In view of the strong anti-bases sentiment among the Filipino people, full details of the deal have been withheld.

Even the signing of the MLSA was evasive: it was not circulated to the pro-nationalists in the foreign affairs department, but signed by the Philippine armed forces chief of staff, General Diomedio Villanueva and the commander in chief of the U.S. pacific Command, Admiral Dennis Blair.

The MLSA is being classed as an “arrangement” not an agreement, because an agreement has the status of a treaty which would require approval by two-thirds of the Philippine Senate, which has a number of nationalist-inclined members.

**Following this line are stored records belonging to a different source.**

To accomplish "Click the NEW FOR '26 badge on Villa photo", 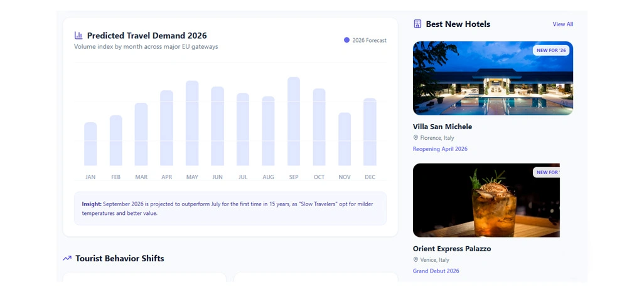I will point(550,50).
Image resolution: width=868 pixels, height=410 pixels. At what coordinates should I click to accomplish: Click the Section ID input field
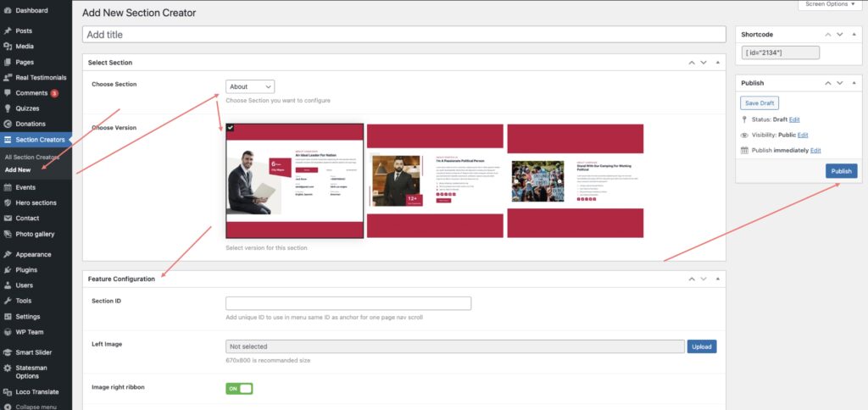[348, 303]
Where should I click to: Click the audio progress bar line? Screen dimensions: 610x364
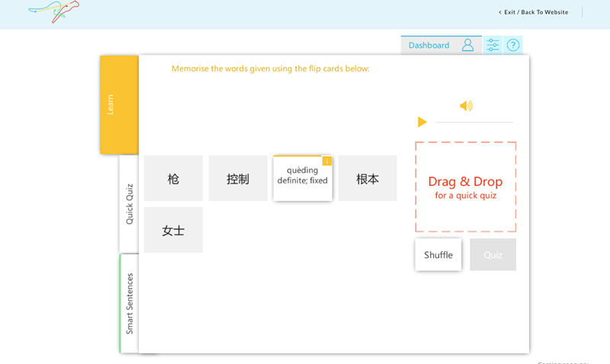click(474, 122)
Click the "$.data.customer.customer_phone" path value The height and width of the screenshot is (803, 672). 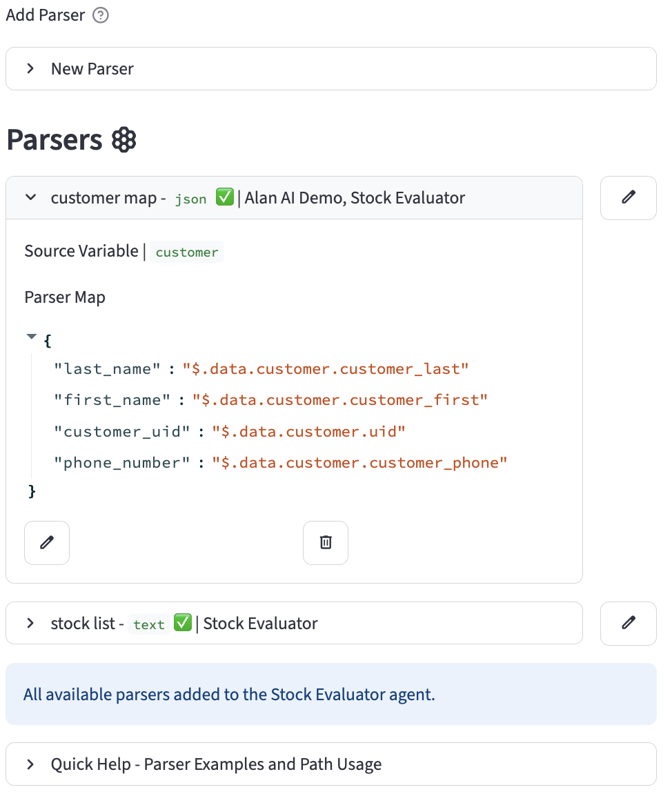(359, 463)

MLSA is reportedly a 10-year arrangement, far exceeding the sideshow in Mindanao against Abu Sayyaf, but even that has been shrouded in secrecy. Arroyo first said she drew a line on U.S. troops being involved in combat, but this was amended by Washington officials who said that U.S. would engage in joint patrols with Filipino troops in combat areas on Basilan Island under “rules of engagement” in which U.S. troops could fire back if fired upon which is likely to be inevitable.

The reaction to MLSA in the Philippines has resulted in formation of a broad anti-war, anti-bases movement backed by all left and nationalist parties, trade unions and civic organizations which say it “transforms the whole country into a de facto military base for the U.S. global war machine.” President Arroyo is charged with ignoring the constitution in her desire to line up with Bush.

There is a more ominous aspect to the new U.S. intervention in the Philippines under the guise of fighting terrorism.

On the Ashcroft list of terrorist organizations targeted by the U.S., besides the Muslim MILF, is the New People’s Army (NPA) which is the armed force of the Filipino Maoist Communist Party of the Philippines (CPP) – which needs to be distinguished from the authentic Partido Komunista ng Philipinas or PKP, from which it split away).

The NPA has been conducting an unsuccessful armed struggle since 1969, and still has pockets of activity around the Philippines. At the end of January the CPP organization in Mindanao announced that if any U.S. troops entered NPA “territory” they would be made targets and fired upon.

On February a U.S. special forces aircraft on a low-level “training exercise” in northern Luzon was hit by small arms fire, which it claimed was by the NPS although Filipino sources believed it to have come from local tribesmen using a home-made rifle.

Any employment of U.S. troops against the NPA, which has a reputation for provocative behavior, would bring a highly dangerous situation, in the light of President Bush’s vow to exterminate “terrorism” in every corner of the globe.